[Recorded data]
▼▼▼
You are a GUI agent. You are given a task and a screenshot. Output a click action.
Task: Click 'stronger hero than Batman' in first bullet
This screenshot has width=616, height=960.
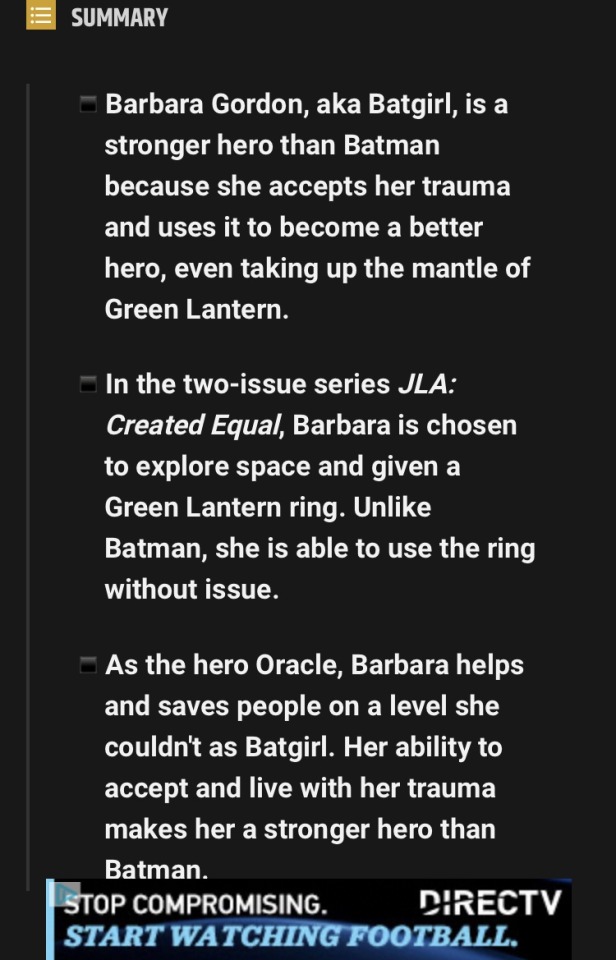pos(271,145)
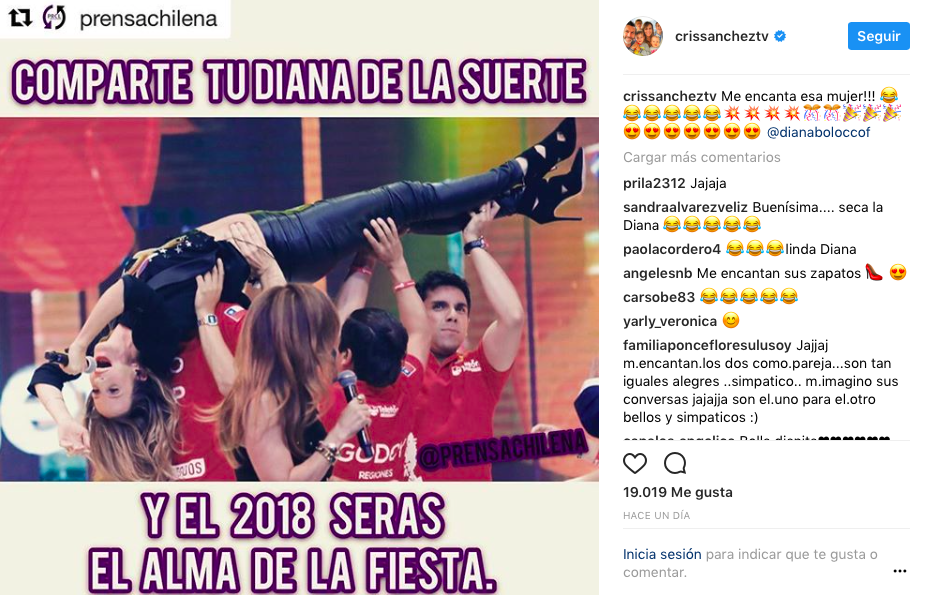Screen dimensions: 930x595
Task: Open carsobe83 commenter profile
Action: click(658, 297)
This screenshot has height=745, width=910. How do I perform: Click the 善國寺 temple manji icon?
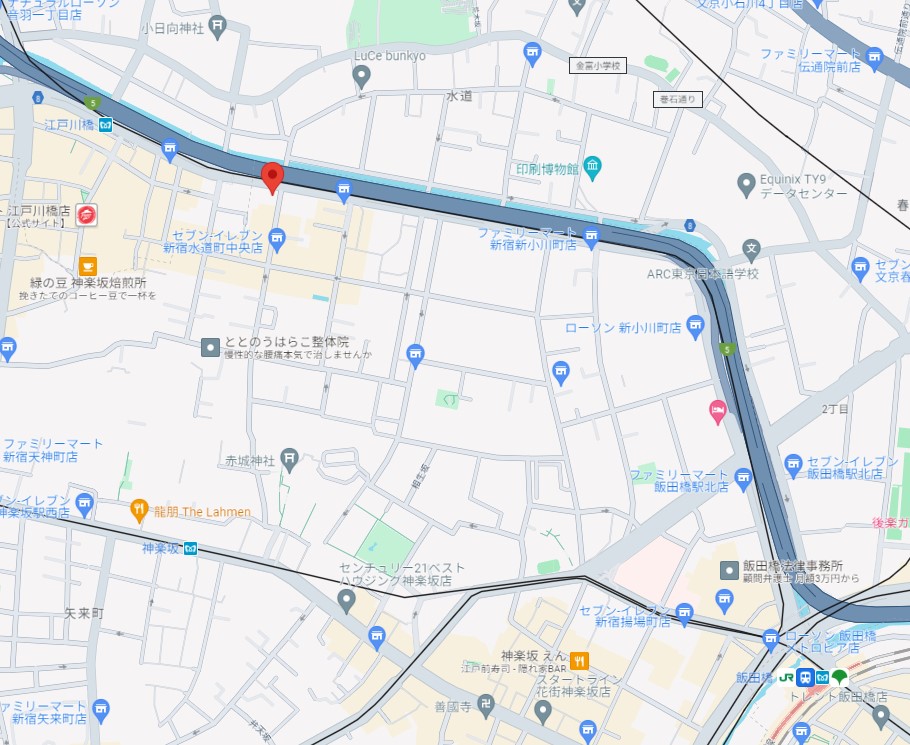coord(486,706)
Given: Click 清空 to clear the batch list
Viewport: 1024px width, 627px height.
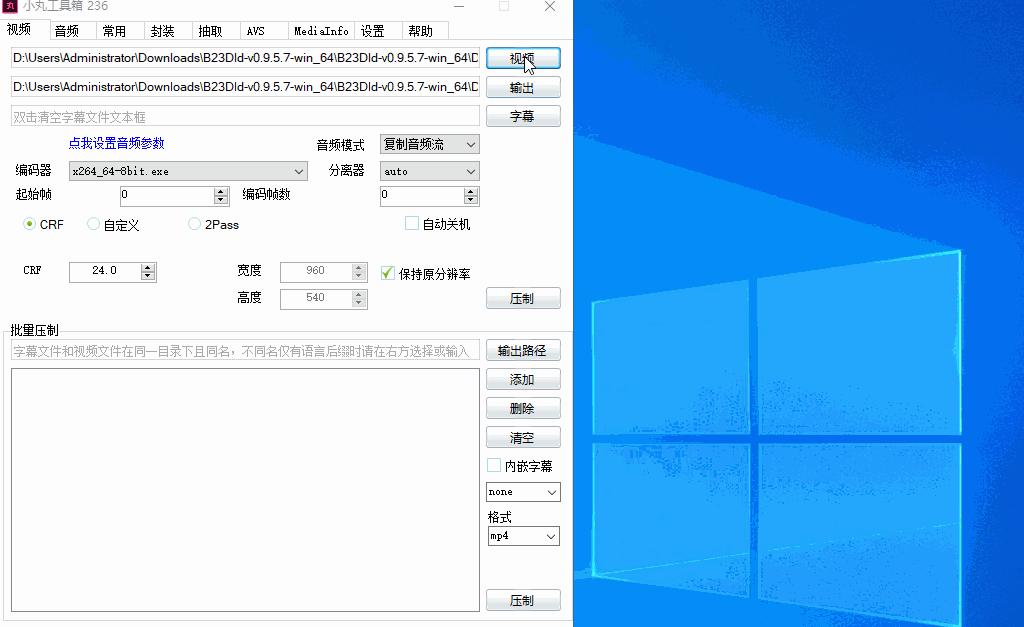Looking at the screenshot, I should point(523,436).
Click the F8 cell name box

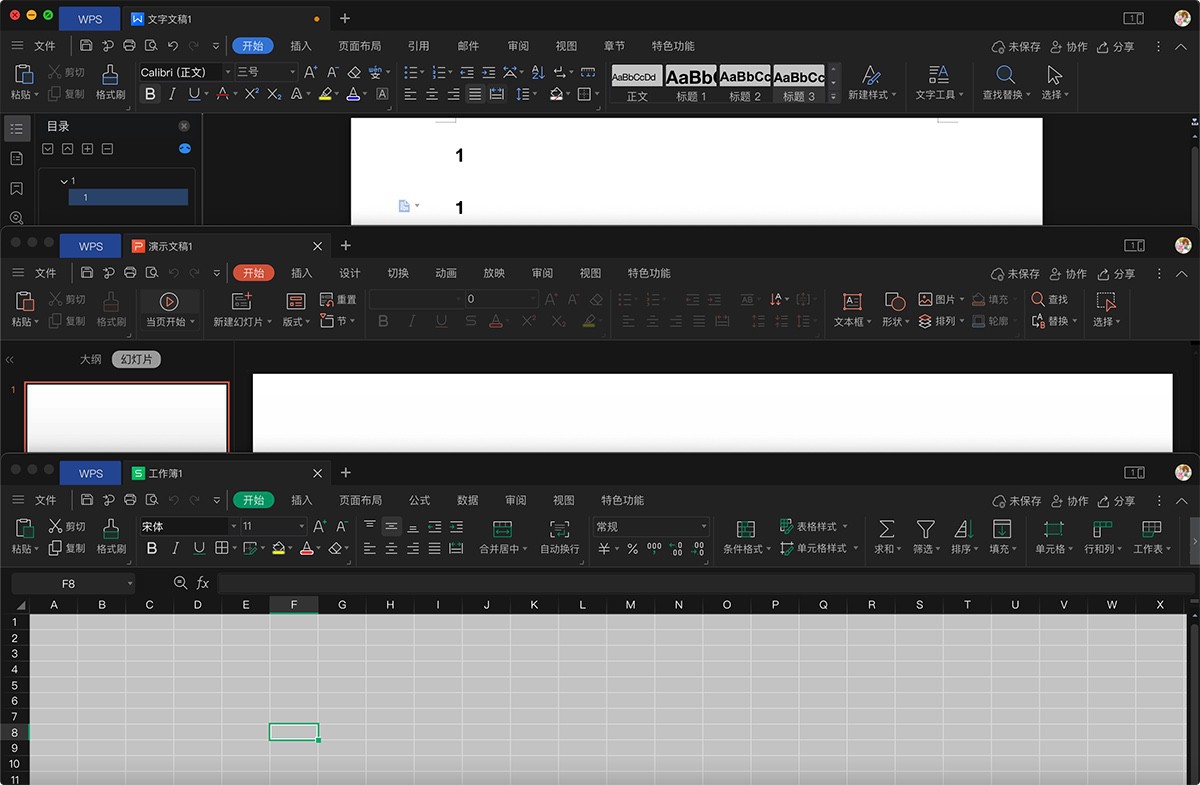tap(68, 583)
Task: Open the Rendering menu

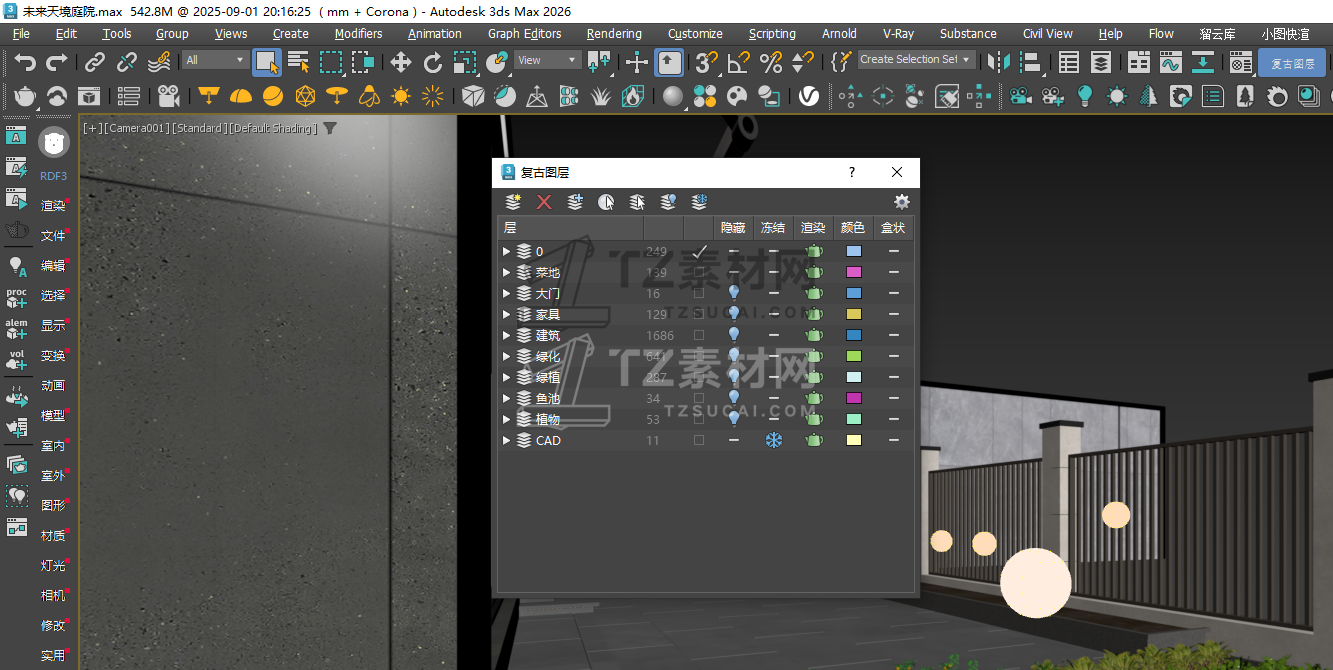Action: pyautogui.click(x=614, y=33)
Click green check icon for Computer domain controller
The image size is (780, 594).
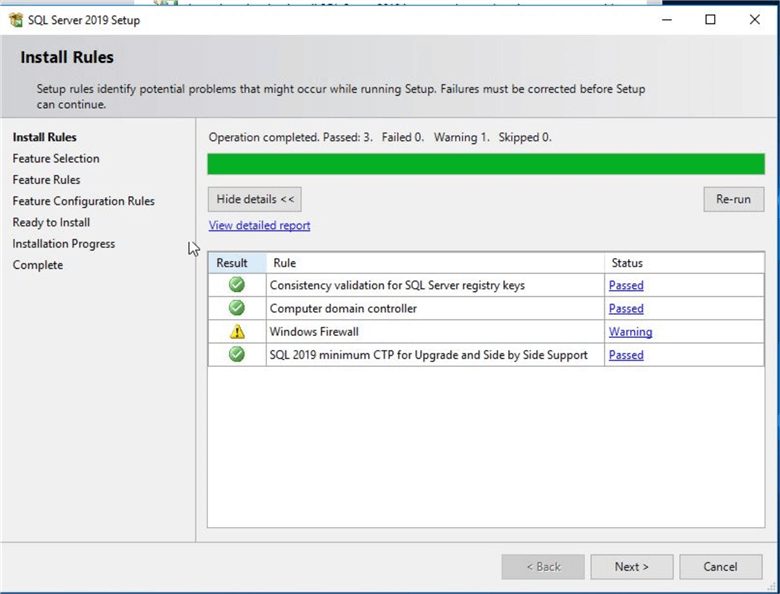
▲▲▲
_Assignment_: Whenever a picture appears, leave it out, and return every record exactly.

_Solution to the exercise_:
You are a GUI agent. You are given a task and a screenshot. Output a click action.
Task: Click 'stronger hero than Batman' in first bullet
This screenshot has width=616, height=960.
pos(271,145)
Screen dimensions: 930x595
Task: Open carsobe83 commenter profile
Action: click(658, 297)
This screenshot has height=745, width=910. How do I perform: Click the 善國寺 temple manji icon?
coord(486,706)
Given: Click 清空 to clear the batch list
Viewport: 1024px width, 627px height.
Looking at the screenshot, I should point(523,436).
Click the F8 cell name box

tap(68, 583)
Task: Open the Rendering menu

Action: pyautogui.click(x=614, y=33)
Click green check icon for Computer domain controller
The image size is (780, 594).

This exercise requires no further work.